PHOENIX -- An Arizona House debate on a measure banning public dollars from indirectly supporting abortion providers and allowing routine surprise inspections of abortion clinics has been delayed because there weren't enough votes for it to pass.
House speaker Andy Tobin said Tuesday supporters were still trying to round up the votes for Senate Bill 1069 to pass so it was pulled from the calendar. It's not clear when it could be considered because the House is taking Wednesday off and preparing for a battle on Medicaid expansion and the budget on Thursday.

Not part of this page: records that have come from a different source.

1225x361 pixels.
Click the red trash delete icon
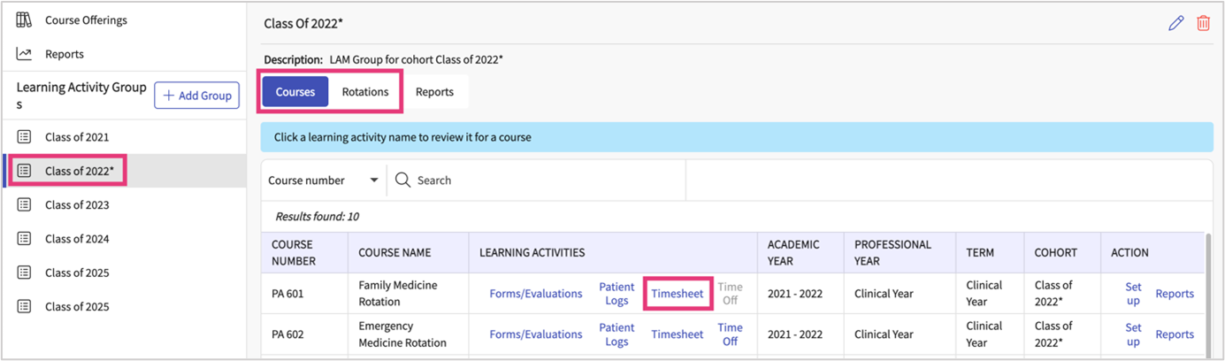point(1203,24)
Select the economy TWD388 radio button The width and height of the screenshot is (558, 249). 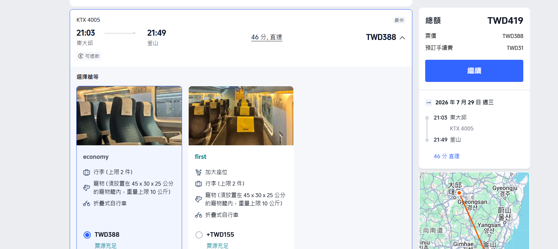click(87, 235)
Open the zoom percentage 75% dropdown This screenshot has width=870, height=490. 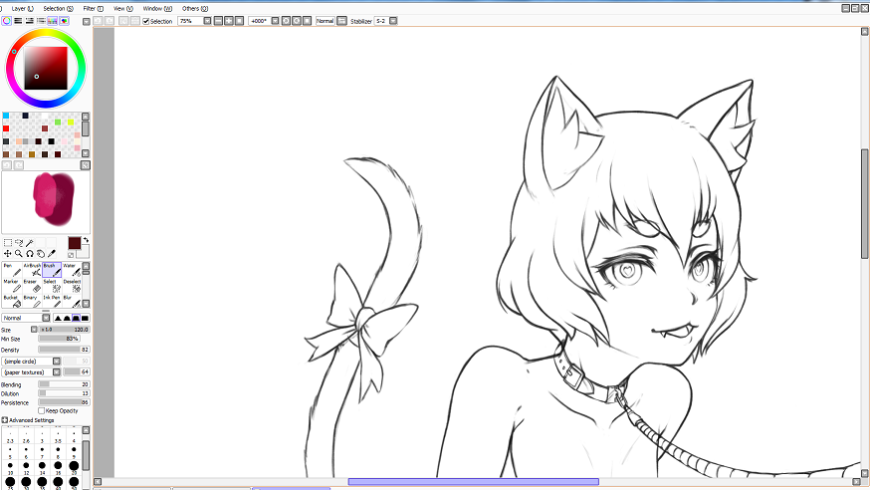pyautogui.click(x=207, y=21)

The bill also would bar women on state Medicaid from getting an abortion at Planned Parenthood Arizona if they previously received planning or care from the group's clinics. Its language was crafted at the behest of a powerful anti-abortion group, the Center for Arizona Policy. It passed a House committee on a party-line vote Monday with majority Republicans supporting the measure.
A proposed Democratic amendment offered Tuesday would gut the bill and simply allow a study of the issue until next year.
Amendment sponsor Rep. Eric Meyer, D-Paradise Valley, said he was trying to protect women by offering the amendment. He noted that a law that contains some of the same provisions blocking Medicaid funding has been blocked by the court but is still being litigated.
``My goal was to do the right thing for the women of this state that need health care,'' Meyer said. ``I wouldn't have put it on if I didn't think I had a chance.''
Without Meyer's amendment the bill didn't have the votes to pass, said Rep. Paul Boyer, R-Phoenix, who opposes abortion.
The provision allowing snap inspections of abortion clinics would put Arizona in line with some other states, including Utah, that allow them, according to Elizabeth Nash from the Guttmacher Institute, which supports abortion rights and tracks state laws.
Arizona requires inspections during licensing and relicensing and the Department of Health Services can get a warrant for an unscheduled inspection for cause, a system many states use.
Supporters say the bill is needed to ensure Medicaid family planning money isn't used to subsidize abortions. Planned Parenthood Arizona said the proposed law would be illegal and is promising a legal challenge.
Federal and state law already prohibits public financing of abortions.
Democrats on the House Appropriations committee said the measure would set up more costly litigation that the state is likely to lose.
SB1069 was amended last week to add the language involving abortion providers such as Planned Parenthood.